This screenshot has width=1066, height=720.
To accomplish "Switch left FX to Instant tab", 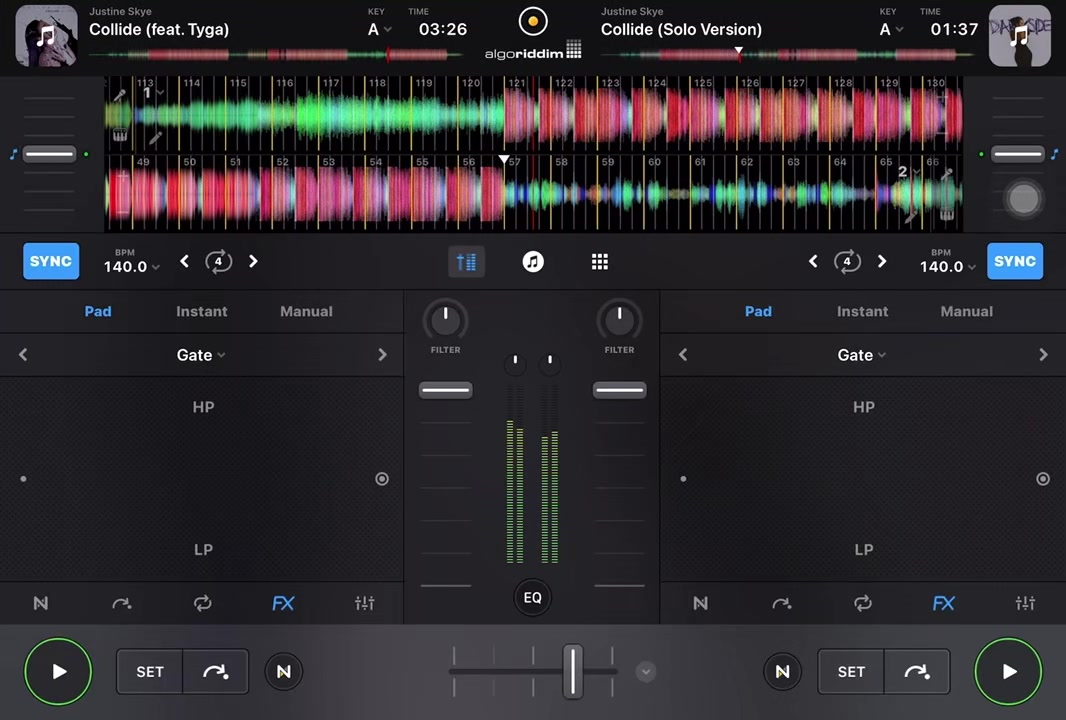I will (x=202, y=311).
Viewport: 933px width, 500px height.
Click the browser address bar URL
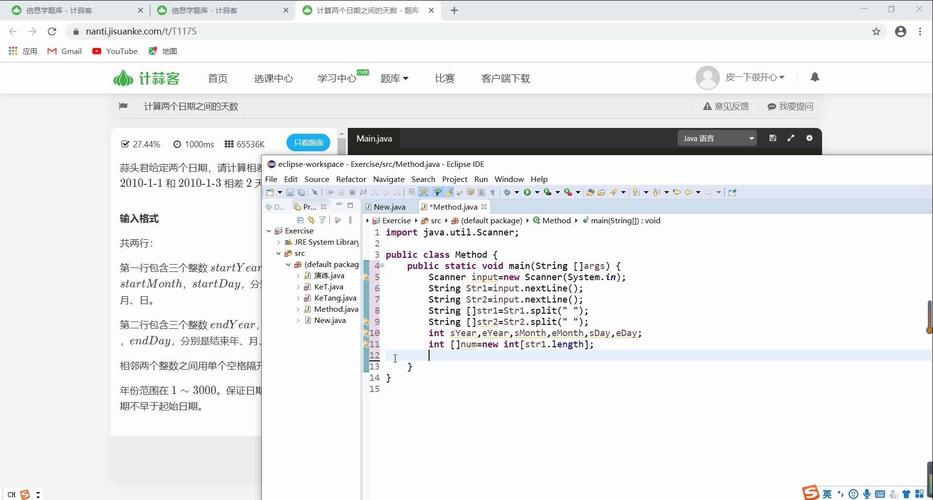[x=140, y=31]
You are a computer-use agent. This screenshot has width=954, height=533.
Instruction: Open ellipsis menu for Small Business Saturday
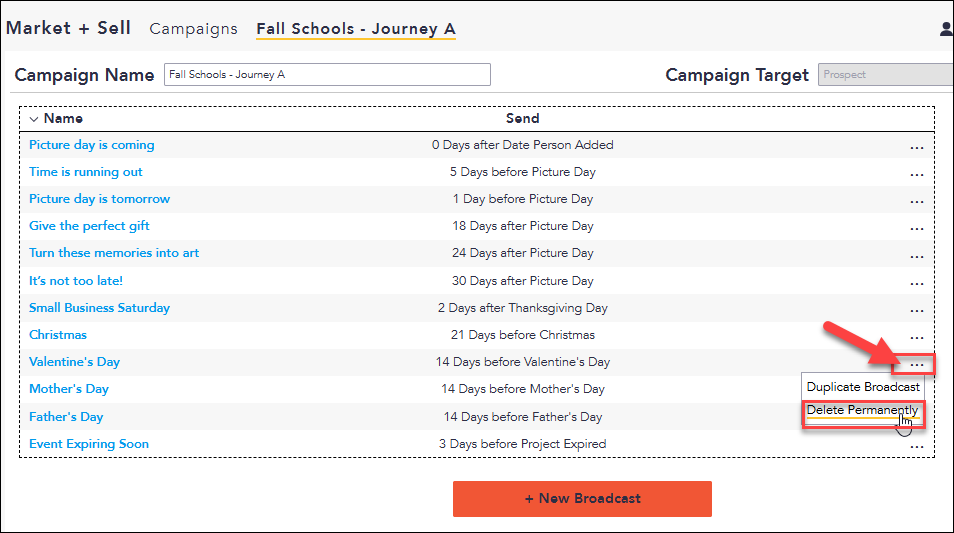click(x=916, y=311)
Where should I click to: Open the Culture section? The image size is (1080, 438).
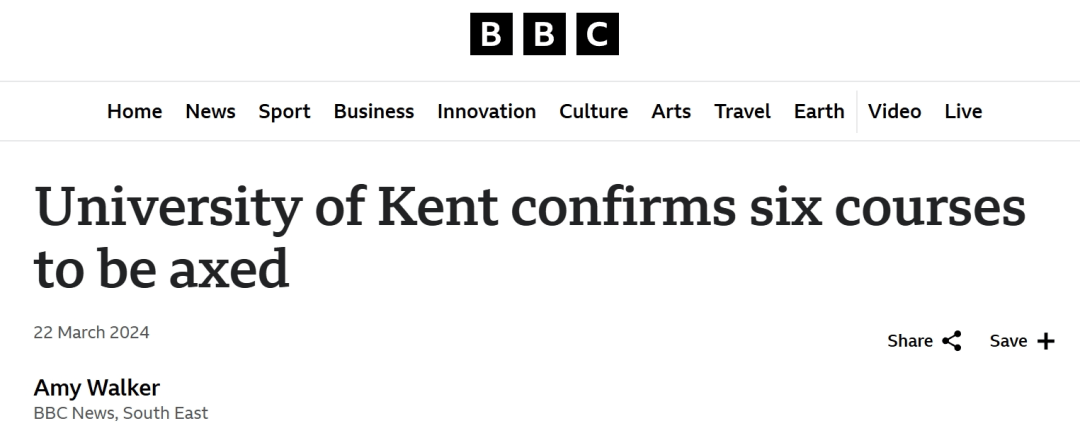pos(594,111)
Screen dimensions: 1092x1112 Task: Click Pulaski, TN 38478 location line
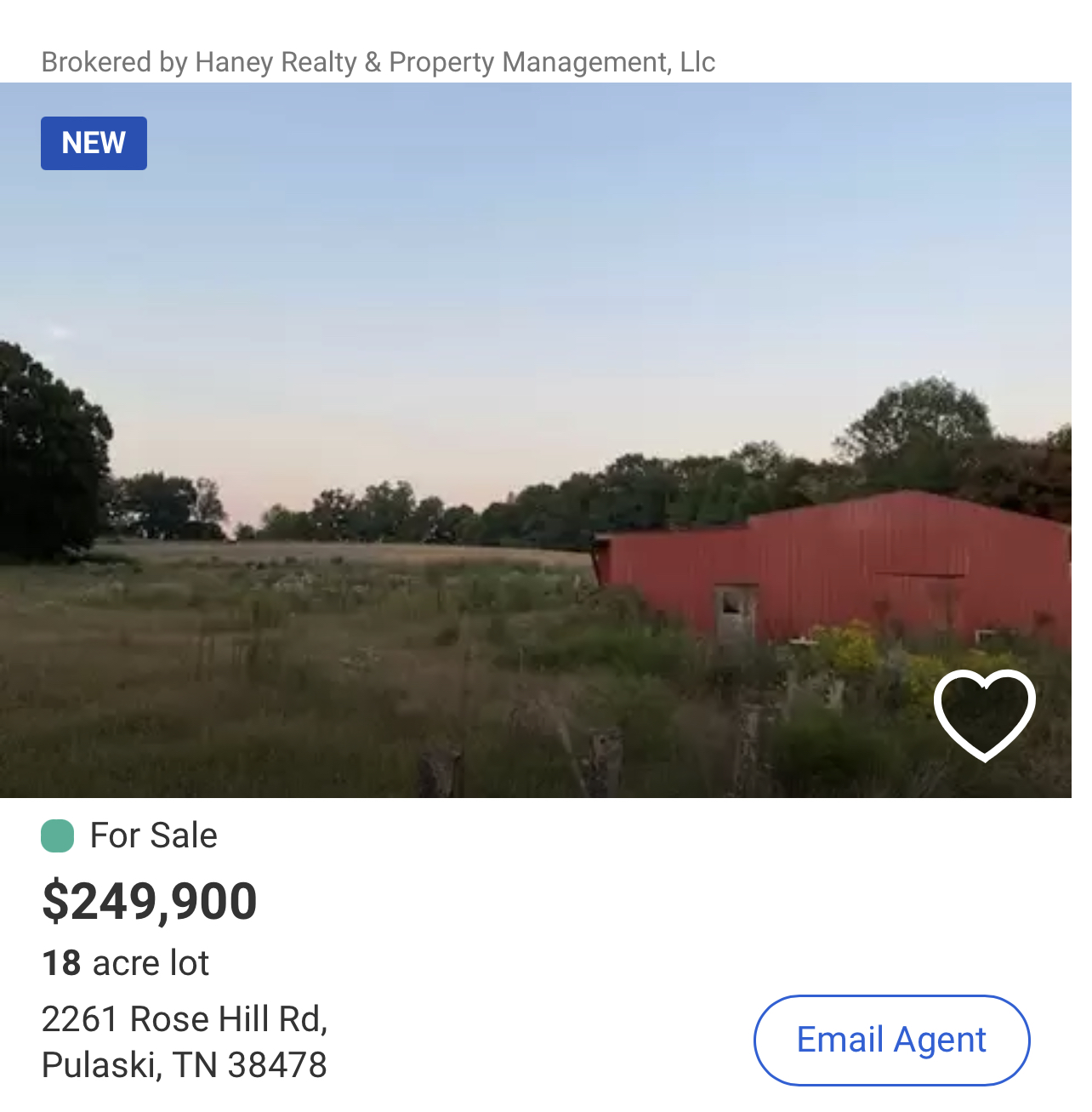click(x=185, y=1064)
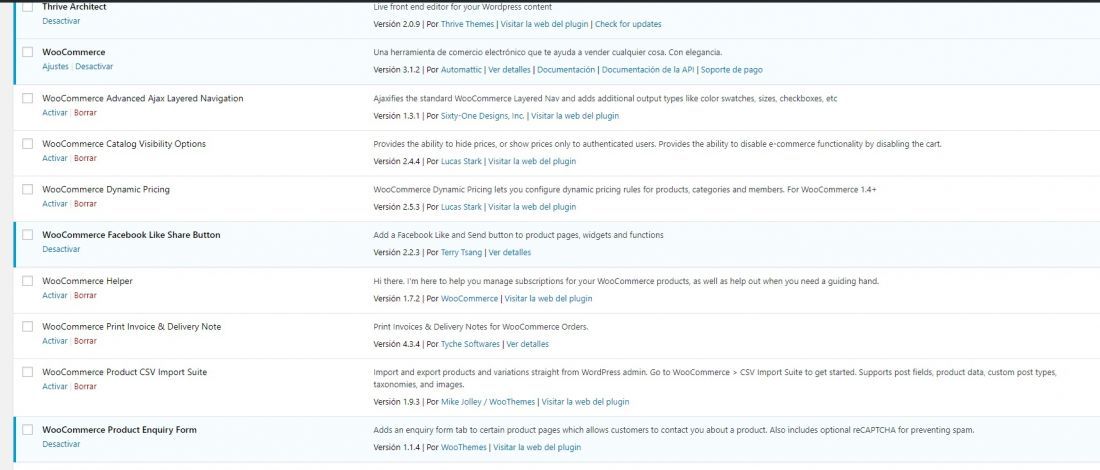Viewport: 1100px width, 470px height.
Task: Mark the WooCommerce Facebook Like Share Button checkbox
Action: point(27,235)
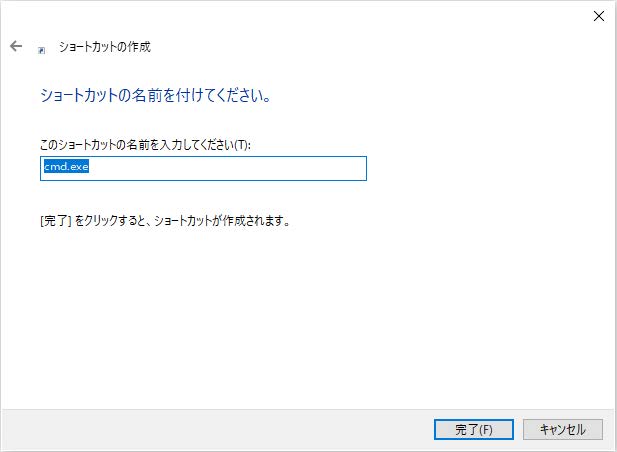
Task: Click the ショートカットが作成されます ending text
Action: click(222, 221)
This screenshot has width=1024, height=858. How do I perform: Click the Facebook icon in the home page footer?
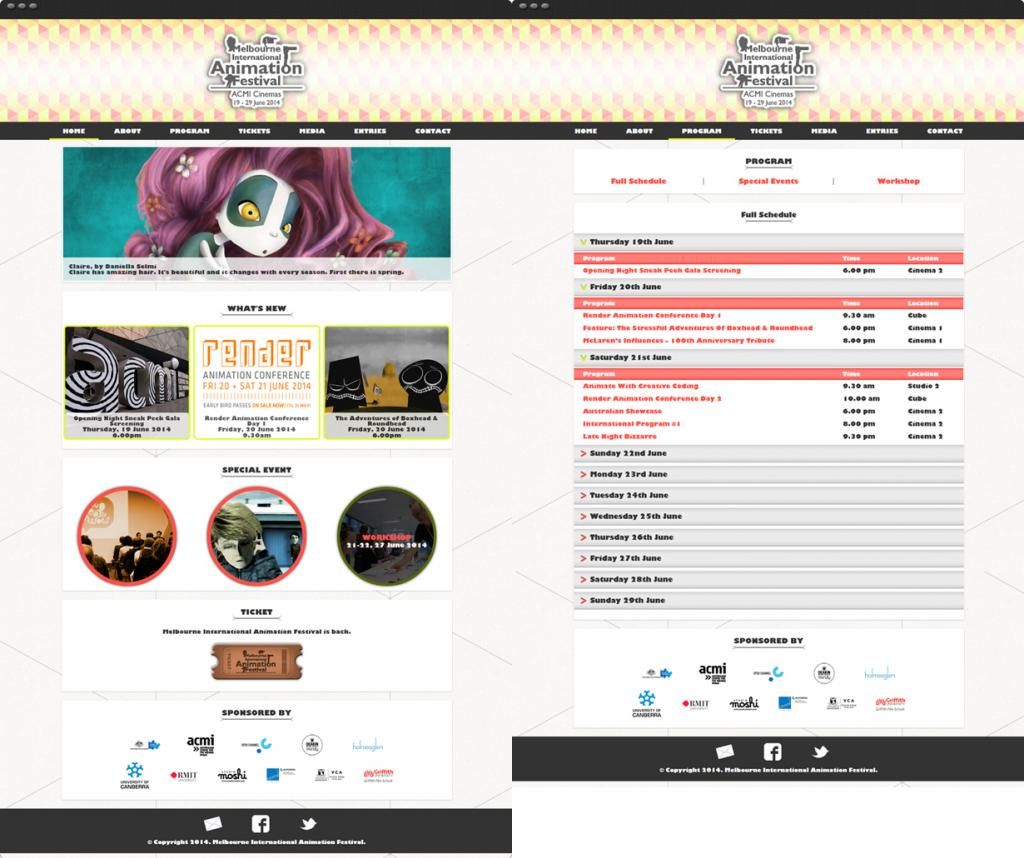[260, 824]

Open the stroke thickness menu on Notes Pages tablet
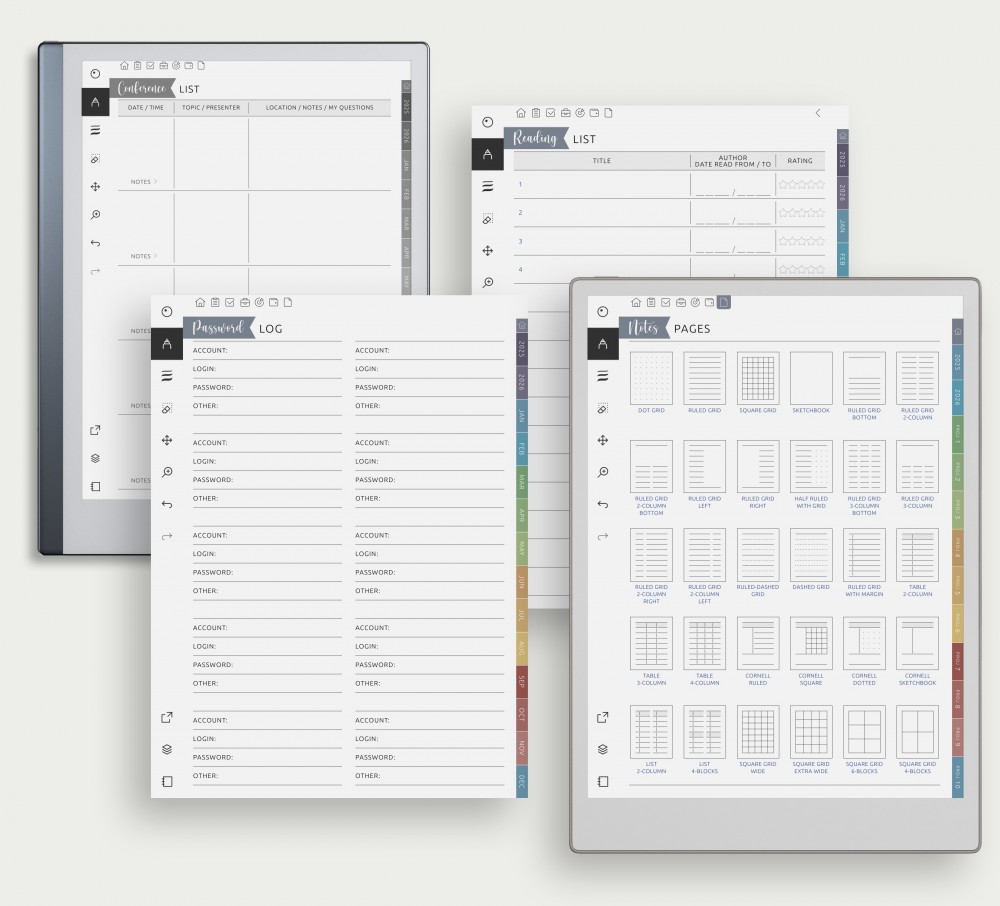pos(602,376)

● ● ●

• **Task**:
In the listing, from the line that contains "This screenshot has width=1024, height=858." through the end of the listing, inclusive, replace "stroke thickness" with "line weight" and leave everything else unchanged. Give only those lines, without the pictures.

• **Problem solution**:
This screenshot has width=1024, height=858. How do I perform: Click the Facebook icon in the home page footer?
[260, 824]

Open the line weight menu on Notes Pages tablet
pos(602,376)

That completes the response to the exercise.